Leonid wept in pain, hearing the terrible, booming laughter of the daemon prince above him, the discordant noise sending jagged bolts of pain down his spine.

He felt unconsciousness rising to claim him and tried to fight it.

But he could not resist its balm and slipped into darkness.


The fires still burned throughout the citadel as the first rays of morning crested the mountains and columns of tracked tankers rumbled through the molten remains of the Destiny Gate. Each tanker had been specially built for this moment, insulated and rigged with blast freezing mechanisms to preserve the precious gene-seed on its journey through the immaterium towards the Eye of Terror and Abaddon the Despoiler.

The fallen Iron Warriors were already aboard the ships in orbit, the Chirumeks dissecting them even now to harvest their organs for implantation into the next generation of Iron Warriors.

There had not been enough of Forrix to bring back and while stripping down the siege works, a party of slaves had found a rotting corpse in Kroeger's dugout. It was clearly that of an Iron Warrior, but if the body was Kroeger's, who had led the assault on the eastern bastion?

It was a mystery that Honsou guessed he would never know the answer to, though in that, he was very wrong.

Honsou watched the tankers as they made the slow journey through the blasted landscape of the plain before the citadel.
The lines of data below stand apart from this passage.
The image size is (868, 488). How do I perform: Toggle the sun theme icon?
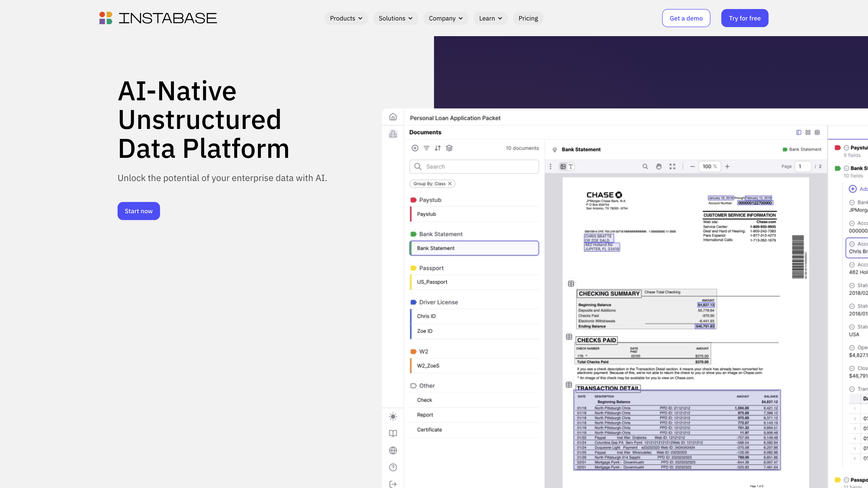pos(393,416)
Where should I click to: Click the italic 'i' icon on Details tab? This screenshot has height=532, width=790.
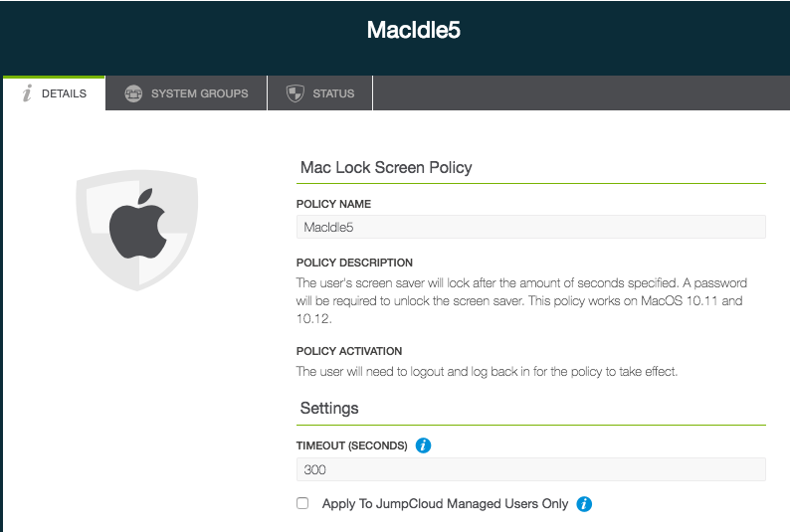click(27, 93)
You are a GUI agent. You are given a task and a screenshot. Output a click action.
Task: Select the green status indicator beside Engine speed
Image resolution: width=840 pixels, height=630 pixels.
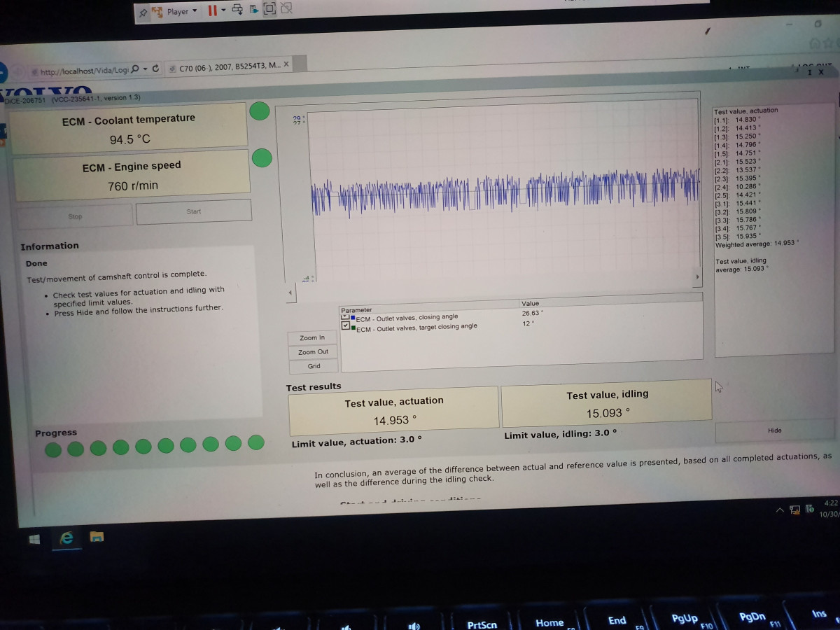coord(261,158)
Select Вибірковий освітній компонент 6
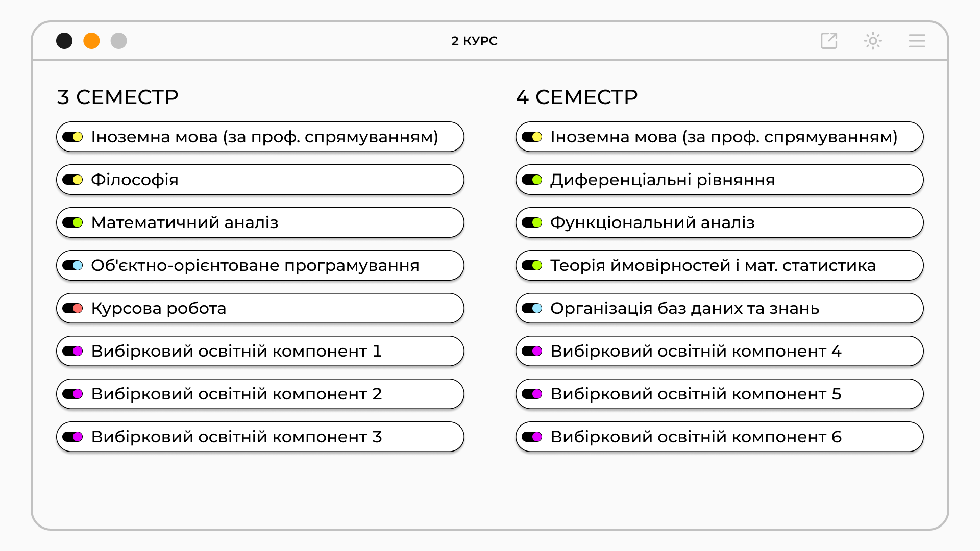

The satisfaction of victory was tempered with a hollow emptiness from knowing that the foe was defeated and there were no more battles to be fought here.

When the Warsmith had ascended to daemonhood, Honsou had prostrated himself before the daemon prince, prayers of devotion spilling from his lips.

'Stand, Honsou,' commanded the daemon.

Hurriedly Honsou obeyed as the daemon continued, 'You have pleased me mightily these last centuries, my son. I have groomed your hatred well and you have the seed of greatness within you.'

'I live only to serve, my master,' stammered Honsou.

'I know you do. But I know of your hunger to lead, to tread the path I have taken. It is clear to me now the course the future must take.'

The daemon Warsmith drifted towards Honsou, its massive form towering above the Iron Warrior.

'You shall be my successor, Honsou. Only you hold true to the vision of Chaos, of the final destruction of the false Imperium. Forrix had lost that vision of our ultimate destiny and Kroeger, well, he cast it aside long ago. I shall not name you captain, I shall name you Warsmith.'

Before Honsou could answer, the Warsmith folded his midnight wings around his body, his form a sliver of impenetrable darkness.

'The power of the warp calls me, Honsou, and it is a call I cannot refuse. Where I go, you cannot follow… yet.'

The Warsmith's outline shimmered as he faded from the material realm into places beyond Honsou's understanding.

He still couldn't believe it. Honsou the half-breed. Now Honsou the Warsmith.

He turned from the wreckage of the citadel and made his way back towards the ridge that led down to the spaceport, passing a wretched column of blue-coated prisoners marching towards the prison hulks and a life of slavery. Honsou caught sight of a prisoner in a bronze breastplate with the shoulder boards of a lieutenant colonel, his battered features cast down in crushed resignation, and laughed.

He quickly outpaced the prisoners, marching through the masterful contravallations Forrix had constructed around the spaceport, past the heavy, transport shuttles that were returning the surviving tanks and artillery pieces to the cargo hulks.

The landing platforms were awash with men and machines preparing to depart Hydra Cordatus.

He crossed the runways towards a shuttle idling on a far landing platform.

An honour guard of Iron Warriors stood before the cavernous entrance to the vessel.

'Your shuttle is ready, Warsmith,' said a bowing Iron Warrior.

Honsou smiled and stepped aboard the shuttle without a backward glance.